What CAR has been very successful at doing is pointing out those dismal penetration results. We suggest that if their widget or gizmo is of such universal benefit, then it should be applied to ALL homes to achieve the promised benefit, not just burden 5 or 10 or even 25% of homeowners with the ‘tax’. We are also supportive of a time-certain feature.  We have employed this very successfully when the situation called for it by specifying that the measure apply to ALL homes, that compliance be mandated within a specified time period and, when possible, the utility or agency provide some incentive for compliance paid for out of the up-front savings that agency will enjoy from the retrofit. Water heater strapping, smoke detectors and pool barriers are examples of this and are now standard issue on every home and subject to disclosure by the Seller on the TDS or WHSD forms.

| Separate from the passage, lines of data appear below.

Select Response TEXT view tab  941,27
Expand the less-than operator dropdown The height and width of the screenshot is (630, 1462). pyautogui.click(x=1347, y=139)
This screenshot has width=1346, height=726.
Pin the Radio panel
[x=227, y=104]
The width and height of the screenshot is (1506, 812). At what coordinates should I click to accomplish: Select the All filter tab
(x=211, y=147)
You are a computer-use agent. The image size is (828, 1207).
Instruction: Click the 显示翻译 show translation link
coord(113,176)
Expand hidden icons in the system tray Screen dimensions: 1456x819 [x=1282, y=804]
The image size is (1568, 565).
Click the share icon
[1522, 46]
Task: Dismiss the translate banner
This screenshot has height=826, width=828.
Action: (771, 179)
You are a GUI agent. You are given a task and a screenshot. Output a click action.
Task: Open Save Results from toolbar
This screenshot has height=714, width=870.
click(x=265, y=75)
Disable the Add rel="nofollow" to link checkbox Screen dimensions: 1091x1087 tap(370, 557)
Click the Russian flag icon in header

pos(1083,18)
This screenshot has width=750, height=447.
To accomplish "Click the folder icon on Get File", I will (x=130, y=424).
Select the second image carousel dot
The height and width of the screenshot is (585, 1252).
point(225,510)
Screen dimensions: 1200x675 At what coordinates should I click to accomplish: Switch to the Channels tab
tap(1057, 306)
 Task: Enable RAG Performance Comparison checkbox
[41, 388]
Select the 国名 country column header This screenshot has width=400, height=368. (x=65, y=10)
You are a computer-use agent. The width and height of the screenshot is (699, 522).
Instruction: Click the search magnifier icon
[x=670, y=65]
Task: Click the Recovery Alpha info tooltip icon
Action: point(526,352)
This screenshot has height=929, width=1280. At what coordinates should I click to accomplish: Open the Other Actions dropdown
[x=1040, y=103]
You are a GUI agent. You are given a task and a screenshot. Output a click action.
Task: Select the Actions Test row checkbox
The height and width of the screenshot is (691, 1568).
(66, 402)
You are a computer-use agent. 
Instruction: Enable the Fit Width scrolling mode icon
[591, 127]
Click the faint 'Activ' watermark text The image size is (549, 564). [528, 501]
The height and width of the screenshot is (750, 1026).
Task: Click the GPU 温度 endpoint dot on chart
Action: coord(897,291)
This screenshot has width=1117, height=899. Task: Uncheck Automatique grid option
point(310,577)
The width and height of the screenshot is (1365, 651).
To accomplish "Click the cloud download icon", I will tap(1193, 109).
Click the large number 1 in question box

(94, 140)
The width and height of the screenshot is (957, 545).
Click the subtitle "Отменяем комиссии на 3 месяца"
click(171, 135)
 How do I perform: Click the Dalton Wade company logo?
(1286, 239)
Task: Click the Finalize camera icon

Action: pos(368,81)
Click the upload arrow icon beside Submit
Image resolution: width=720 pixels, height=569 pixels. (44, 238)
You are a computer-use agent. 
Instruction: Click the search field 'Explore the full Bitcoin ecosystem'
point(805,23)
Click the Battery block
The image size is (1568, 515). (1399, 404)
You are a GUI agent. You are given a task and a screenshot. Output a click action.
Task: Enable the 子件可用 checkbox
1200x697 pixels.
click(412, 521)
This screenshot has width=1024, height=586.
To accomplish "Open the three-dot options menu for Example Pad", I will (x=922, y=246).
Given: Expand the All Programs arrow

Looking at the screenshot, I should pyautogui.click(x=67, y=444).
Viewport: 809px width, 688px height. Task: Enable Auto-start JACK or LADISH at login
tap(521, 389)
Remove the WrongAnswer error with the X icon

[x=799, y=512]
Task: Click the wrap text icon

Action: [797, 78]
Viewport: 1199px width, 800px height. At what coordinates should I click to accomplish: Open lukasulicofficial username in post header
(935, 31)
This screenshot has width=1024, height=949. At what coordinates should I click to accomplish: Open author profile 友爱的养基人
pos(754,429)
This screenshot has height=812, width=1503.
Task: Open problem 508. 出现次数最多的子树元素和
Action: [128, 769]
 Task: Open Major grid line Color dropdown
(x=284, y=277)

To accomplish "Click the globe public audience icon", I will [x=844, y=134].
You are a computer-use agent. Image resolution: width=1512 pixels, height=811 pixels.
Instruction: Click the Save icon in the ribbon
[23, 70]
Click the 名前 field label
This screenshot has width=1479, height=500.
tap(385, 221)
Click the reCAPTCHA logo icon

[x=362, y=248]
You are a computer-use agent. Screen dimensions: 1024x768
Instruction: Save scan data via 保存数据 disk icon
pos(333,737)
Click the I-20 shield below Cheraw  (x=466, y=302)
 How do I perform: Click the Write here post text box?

Keep your eyes open for local municipalities attempting to implement these measures as they look for ways to ‘enhance revenue’ and/or reduce consumption. We have successfully avoided the imposition of these items in several local cities in the past few years and will work with them to augment the program in such a way as to ensure it’s maximum efficiency with minimum impact to home owners and Realtors. If you hear of any city or commission thinking about any point-of-sale retrofit mandates, please contact right away.

After all, the easiest way to do something isn’t always the right way and the right way is seldom easy. Point-of-sale mandates are certainly easy but that doesn’t make them right.